Thursday, April 2, 2020

Movie Review: The Platform

The Platform *** ½ / *****
Directed by: Galder Gaztelu-Urrutia.
Written by: David Desola & Pedro Rivero.
Starring: Ivan Massagué (Goreng), Zorion Eguileor (Trimagasi), Antonia San Juan (Imoguiri), Emilio Buale (Baharat), Alexandra Masangkay (Miharu), Zihara Llana (Mali), Mario Pardo (Amigo de Baharat), Algis Arlauskas (Preso), Txubio Fernández de Jáuregui (Jefe de Restaurante), Eric Goode (Sr. Brambang).
A man wakes up on the floor of a prison cell. There is a hole in the middle of the floor, and one other prisoner on the other side of that hole. He is older, has been here a while – and will explain the rules. They are on a relatively high level – 48 – so they’ll be okay this month. They may end up on a worst level next month – but they can deal with that then. Once a day, a table packed with food descends through the prison – stopping on each floor for a few minutes. There is enough food for everyone to eat – as long as people don’t gorge themselves. But, of course, that is exactly what happens. Those on the top floors eat like kings – but as the table lowers each level down, some people will get nothing to eat for the entire month.

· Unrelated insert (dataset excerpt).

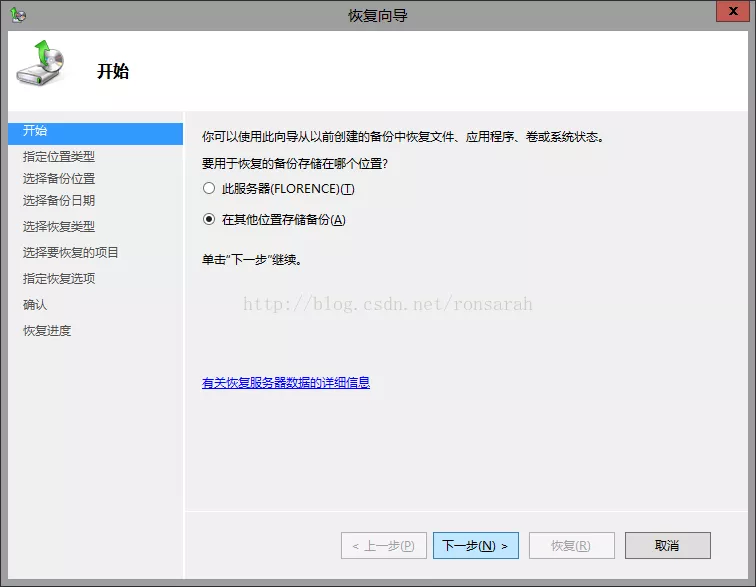Click the 恢复向导 title bar text
The width and height of the screenshot is (756, 587).
[377, 15]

The Platform doesn’t waste a lot of time explaining why this prison has been set up this way. It doesn’t really make much in the way of logical sense -unlike say Snowpiercer, which took a similar premise, but put it on a train circumnavigating a post-apocalyptic world. It doesn’t really need an explanation though – in the words of another film by the director of Snowpiercer “it’s metaphorical” – and as long as you except that, you’ll enjoy The Platform just fine. The screenwriters, David Desola and Pedro Rivero, seem to know this – but they have also thought through at least some of the practical logic that people behind this concept would have to figure out – like how you prevent food hording, etc. – and they dole out that information only as needed – perhaps at the precise moments they feel that the audience will ask the question themselves.

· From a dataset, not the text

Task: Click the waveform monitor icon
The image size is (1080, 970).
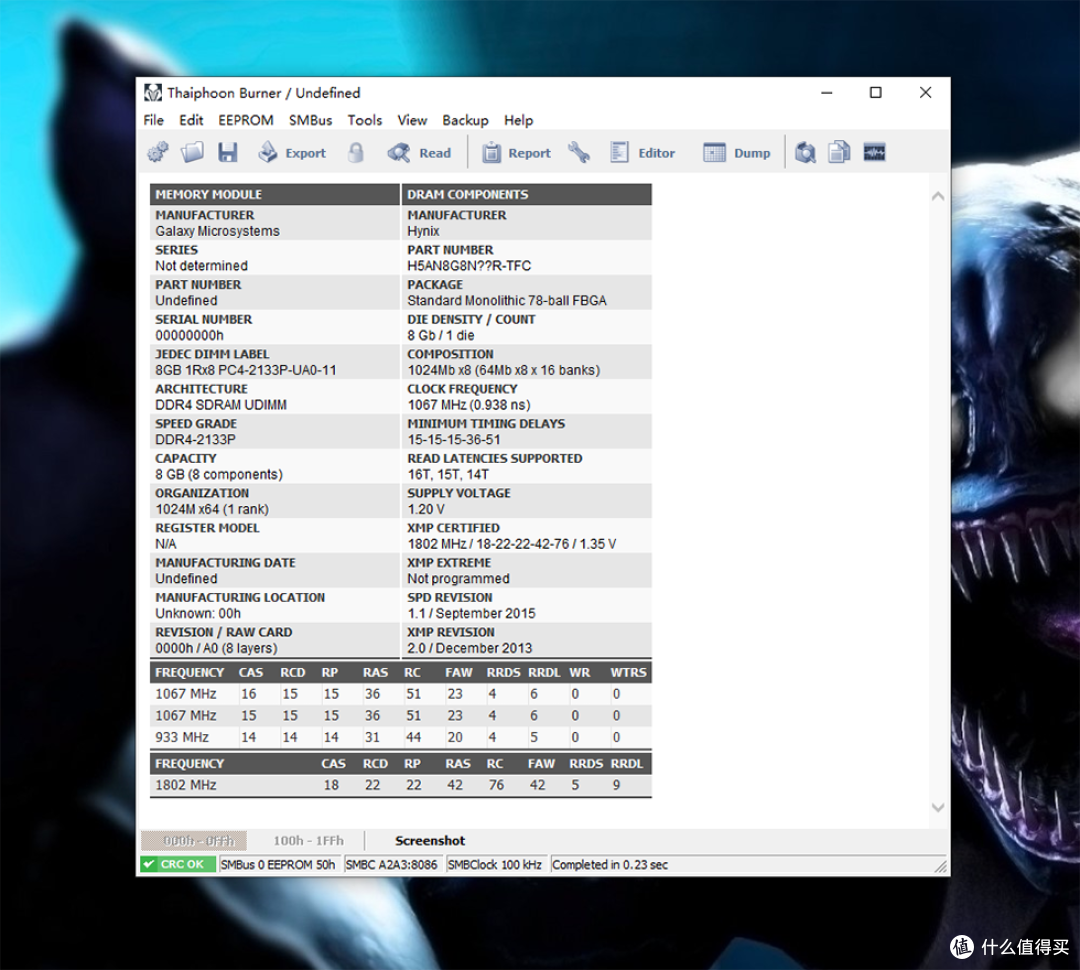Action: tap(874, 152)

The hero of the movie is Goreng (Ivan Massagué), a skinny, bearded intellectual, who amazingly, volunteered to be a part of this sadistic experiment – not knowing all of the details of course. His cellmate is Trimagasi (Zorion Eguileor), who is not there voluntarily. You can tell the differences between them simply by finding out what their “luxury” items are – for Goreng is a copy of Don Quixote that he plans to ready. For Trimagasi, it is a kitchen knife that sharpens itself as it is used. That knife got him in prison – and perhaps it will help him survive.
What follows in The Platform is a claustrophobic film that traps these two characters together. The film will add more characters, through some creative means – and as you expect, at some point, Goreng will rally against the system – to try and break it the cycle. I give the filmmakers behind The Platform a lot of credit – they clearly started with an interesting idea, and then tried – and mainly succeeded – to expand that idea in different directions. I wasn’t as thrilled with the endgame of the film as much as the first two thirds – you know it’s coming, but aside from a lot of blood and gore, it’s just not as satisfying.
The Platform though may be the right film at the right time. As Covid-19 upends our entire way of life – at least temporarily – many have started to question the very foundation of society that we have created for ourselves, and we see how fragile it can be. The Platform is a film that shares some of that DNA with the films of Bong Joon-ho, who has used genre trappings to question our society – and it’s more relevant than ever right now. Add in the claustrophobic setting, and The Platform is an even more effective film to watch during our self-isolation. It is isn’t a perfect film – but it’s a perfect film right now.